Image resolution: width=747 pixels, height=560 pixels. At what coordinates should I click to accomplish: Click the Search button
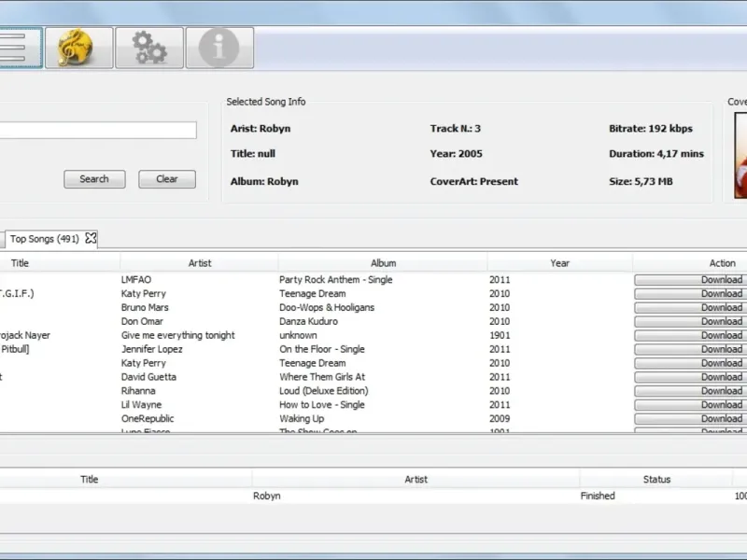pos(94,179)
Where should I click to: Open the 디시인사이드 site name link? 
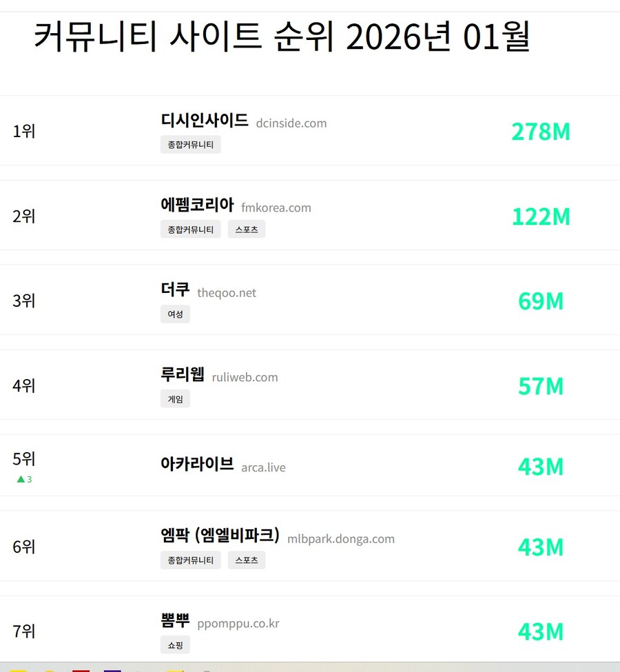tap(204, 121)
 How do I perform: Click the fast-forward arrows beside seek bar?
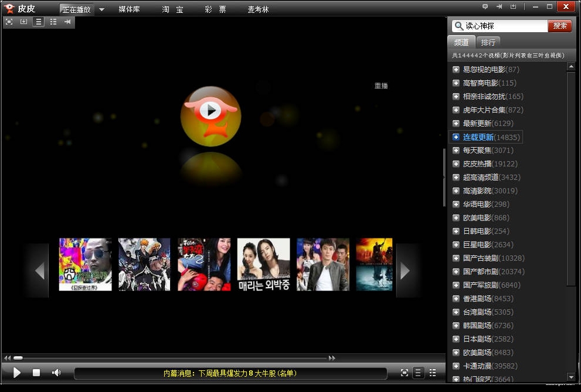[x=332, y=358]
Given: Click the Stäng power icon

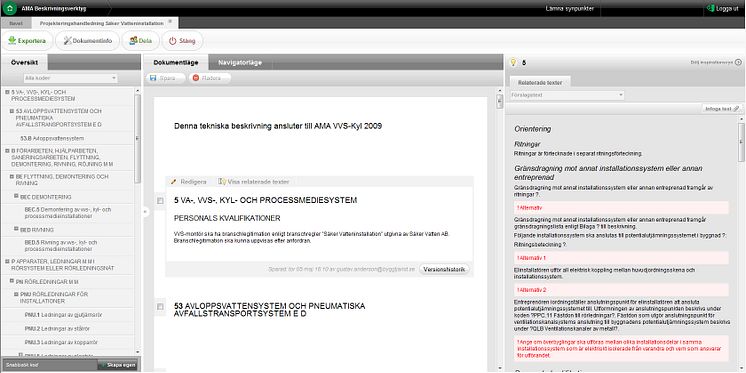Looking at the screenshot, I should (x=173, y=41).
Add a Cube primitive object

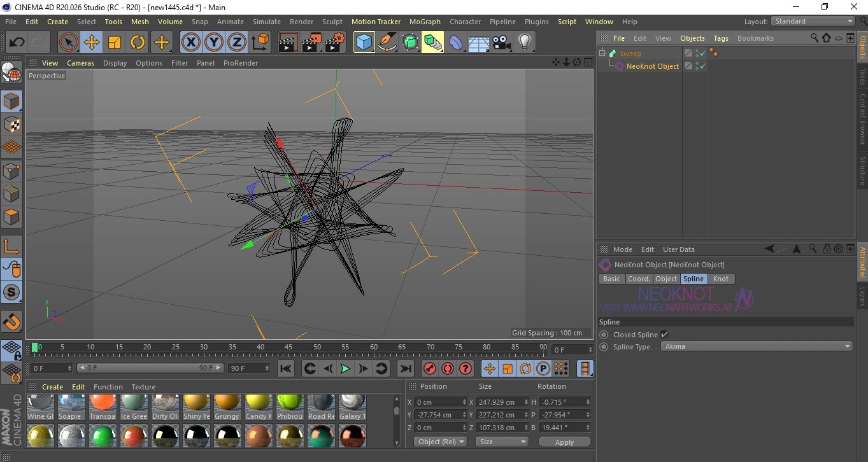(x=364, y=43)
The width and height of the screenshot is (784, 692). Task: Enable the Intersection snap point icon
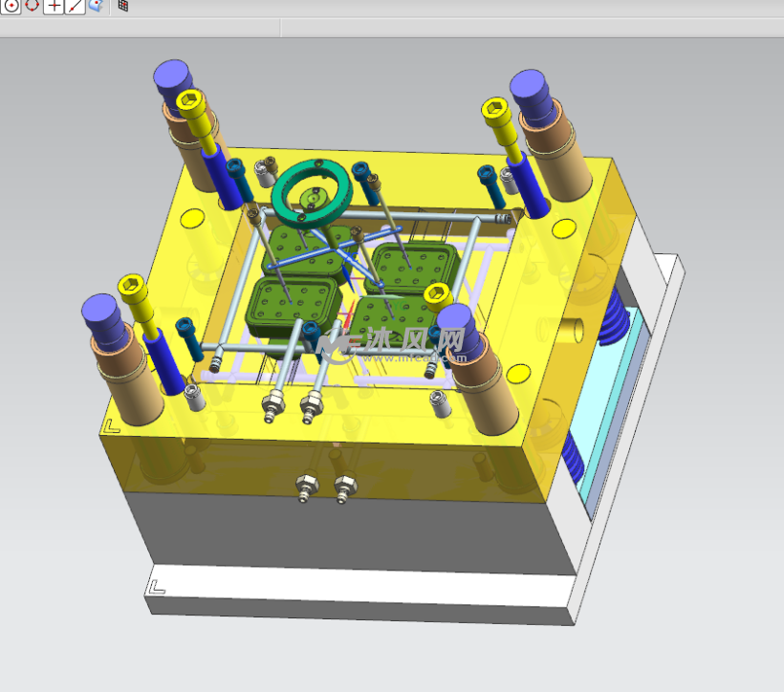coord(54,5)
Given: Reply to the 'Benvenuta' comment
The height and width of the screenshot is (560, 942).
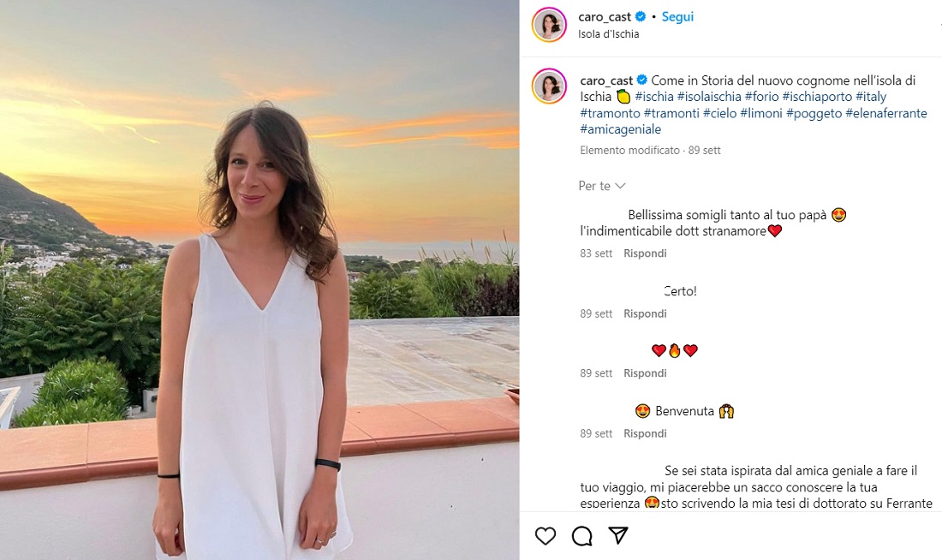Looking at the screenshot, I should (x=645, y=433).
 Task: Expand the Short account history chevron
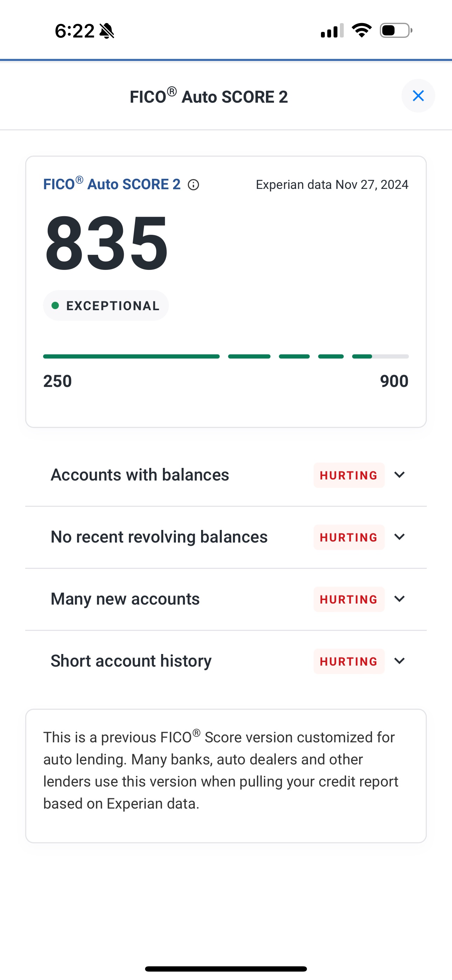399,661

• INSTRUCTIONS FOR THE TASK:
Each line from the one holding "Given: Reply to the 'Benvenuta' comment" through the end of the listing is to be output exactly, both ends included, with no other lines and the pictures left out.

• WRITTEN ANSWER:
Given: Reply to the 'Benvenuta' comment
The height and width of the screenshot is (560, 942).
Looking at the screenshot, I should (x=645, y=433).
 Task: Expand the Short account history chevron
399,661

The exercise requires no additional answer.